Going beyond “attention optimization,” imagine a more sinister situation where you have a Fintech company optimizing only for profitability of the loans getting approved. It is easy to imagine a situation where you end with something like algorithmic redlining—effectively adding a techie twist to the old-school practice of discriminating against people living in whole neighborhoods when they are applying for a loan. Researchers at UC Berkeley have found evidence of that in programs. Their research shows Fintech lenders overcharging Latino and African American mortgage refinance borrowers a combined $765 million yearly, partially due to impermissible discrimination.
But just like Technical Debt, Fairness Debt can be avoided and paid early. We have one such example with Upstart, a consumer-facing online lender.
Imagine, as it happened with Upstart, you are a Fintech founder or technologist waking up to a message from the Consumer Financial Protection Bureau (CFPB) mentioning a review of your fair lending practices only a couple of years after launching your product.
You might have been “moving fast and breaking things,” and focused only on improving your tech and growing your business. But you are in a highly regulated industry, and there is growing interest in the unintended consequences of what you do. For instance, Senators Elizabeth Warren and Doug Jones are sending letters asking the Federal Reserve, the Federal Deposit Insurance Corporation (FDIC), and the CFPB about their regulatory agency stance of algorithmic-based lending.
Although they did not call it that, the regulators were rightly seeing the possibility of Fairness Debt occurring. But Upstart took the issues seriously and did not let the debt occur.
Upstart’s AI-based models, careful to be fair from the start, have shown fantastic results, so good the CFPB took the unusual step of widely sharing how well they were performing. Upstart was able to approve 23 to 29 percent more applicants than the traditional lending model, with 15 to 17 percent lower interest rates across every tested race, ethnicity, and gender group. In addition, young adults were 32 percent more likely to get approved for loans and people with incomes under $50,000 got approved 13 percent more.

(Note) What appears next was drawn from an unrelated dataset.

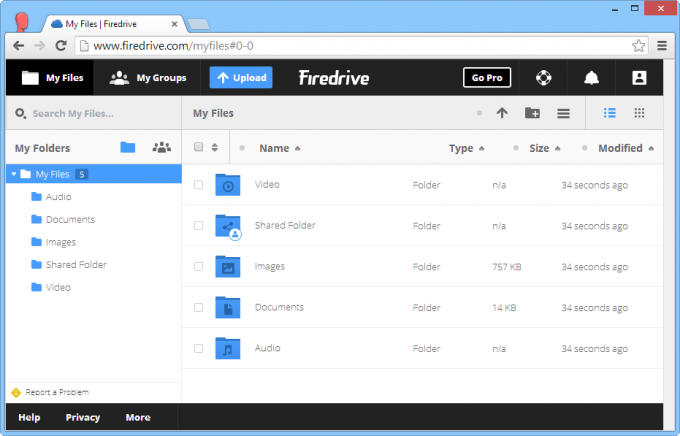Focus the Search My Files field
Image resolution: width=680 pixels, height=436 pixels.
point(94,114)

Just like Technical Debt, incurring Fairness Debt is a choice, not an inevitability. Pay it off early and often or, even better, do not incur it at all. It is the right choice. AI explainability approaches (which help you understand not only which decision an AI is making, but also why), like what Upstart used and companies like Fiddler Labs produce, can help with this process. In a world where our technologies and algorithms will be increasingly under scrutiny, companies that are careful about avoiding Fairness Debt will be rewarded later.